Charlie and the Chocolate Factory
WARNING: SPOILERS FROM THE START
I saw C&tCF on Sunday. It was an absolutely delightful movie. Tim Burton's visuals were predictably wonderful, beautiful and organic and thoroughly believable even when what they were trying to get you to believe in was a chocolate waterfall and edible grass.
Even the songs -- something I was, frankly, hoping they would leave out entirely -- managed to be almost totally un-cringeworthy. The oompa-loompas were brilliantly done, and solving the problem of creating a whole race of dwarfs by endlessly cloning the same one was a master stroke. Importantly, they were also not orange with green hair, an absolutely bizarre deviation from the book that really annoyed me in the original movie (amongst a large number of other things I hated about that movie, such as Gene Wilder, Gene Wilder's hair, Gene Wilder's voice, and did I mention Gene Wilder?).

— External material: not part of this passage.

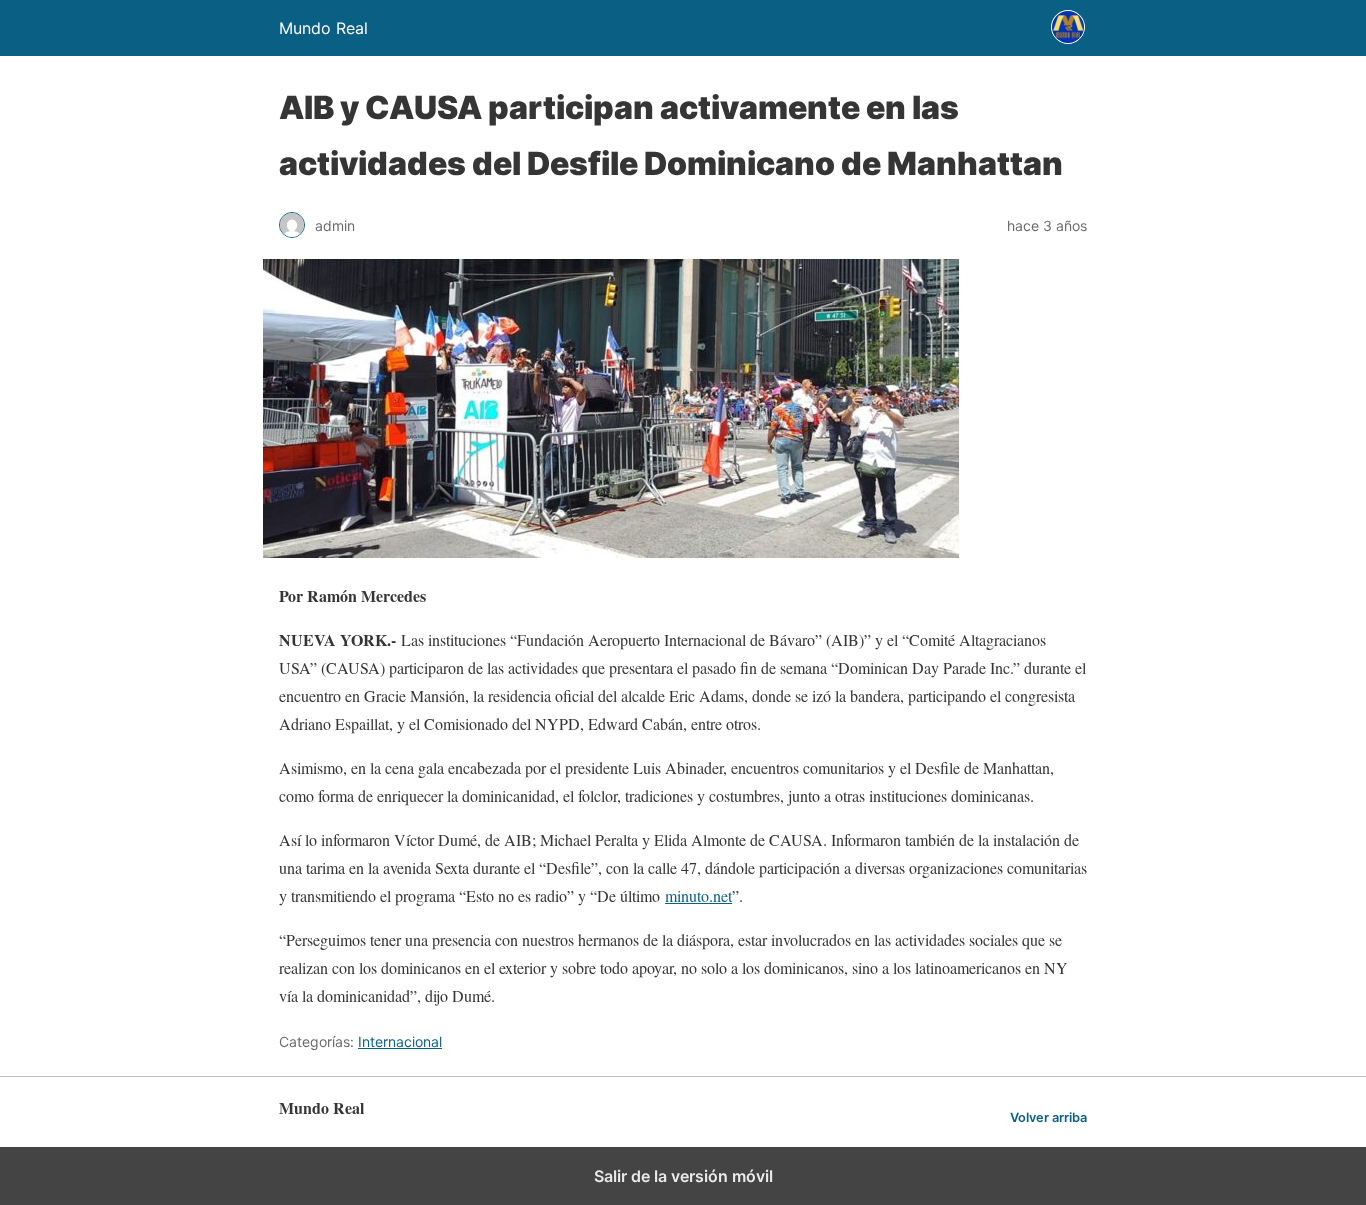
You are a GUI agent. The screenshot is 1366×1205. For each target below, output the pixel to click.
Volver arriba (1048, 1117)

The flashbacks to Wonka’s childhood, and the addition of an entire sub-plot about Wonka's father, were however unwelcome. The original book has a decidedly anti-parent theme: in the book, Willy Wonka almost entirely usurps the role of grandpa Joe, who in turn had mainly usurped the role of Charlie’s father. The story is all about how doing whatever seems like a good idea at the time, without consulting anybody, often works out for the best. It’s a great message of independence and self-reliance.
This movie, however, makes it all about how bloody important your family are to you and how you should love them and cuddle them and blah blah blah Disney blah. The reason Dahl’s books were so great is precisely because they were a little bit subversive; they had lessons in them that your parents would probably rather not teach you. That was why you read them endlessly; there was the delicious tang of forbidden fruit. I resent them taking that bit of magic away.
But Burton's undoubted genius is enough to compensate.